Yesterday I was going crazy from sitting inside at home. I went to Costco with my Mom, Jonathan, and Hattie. I used my wheelchair. Little kids stared or smiled at me. Employees offered me extra samples. I'm a handicapped person! It's only for a couple of months. I'm so lucky.
Looking at pictures of my smushed car, I realize how lucky I truly am to be alive. To not be paralyzed. My sacrum is probably broken because of the seat belt, but I likely would have died without it. Many family-members, friends, and coworkers have sent flowers, games, books, movies, treats, dinners, cards. I feel very loved and taken care of. No matter how much I wish I could be the one to meet Hattie's needs, there are many people willing to do it for me. I'm so grateful for that. I have a friend who is an attorney helping me sort out insurance settlement stuff free of charge. So thankful! My aunt is a Licensed Nurse Practitioner who can reassure me that that lump in my thigh is not a blood clot. Blessings!

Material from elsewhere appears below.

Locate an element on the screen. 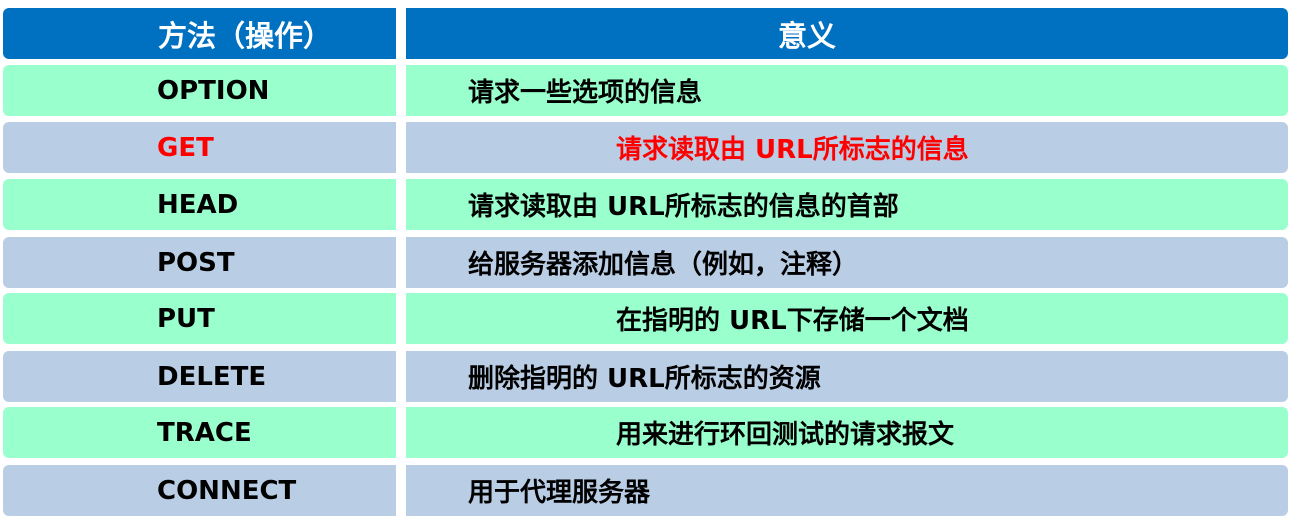 The width and height of the screenshot is (1295, 530). table-row: OPTION 请求一些选项的信息 is located at coordinates (646, 90).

This has been scary, painful, frustrating, embarrassing, demoralizing, boring, annoying, and depressing but I am so grateful it's temporary. It's going to suck to see my muscles in my right leg deteriorate to nothing. It's hard to wonder if my baby is learning to love others more than me. It's frustrating to have to rely on Jonathan to bring me food, help me shower and dress, get this and that for me. I hope he doesn't hate me by the end of this.
It will end. I will heal. It will stop hurting. I can gain muscle back. I won't miss the whole summer. I have a lot of support. I can do this! (Maybe if I say that enough it will be true.)
Everyone, PLEASE, watch where you're going on the road! You're driving a 4000 lb machine at high speeds. Watch where you are going!
Sadly, no matter how much you watch where you're going, you are still taking a risk by driving. People forget every day that they are driving 4000 lb machines. And they text. Gr!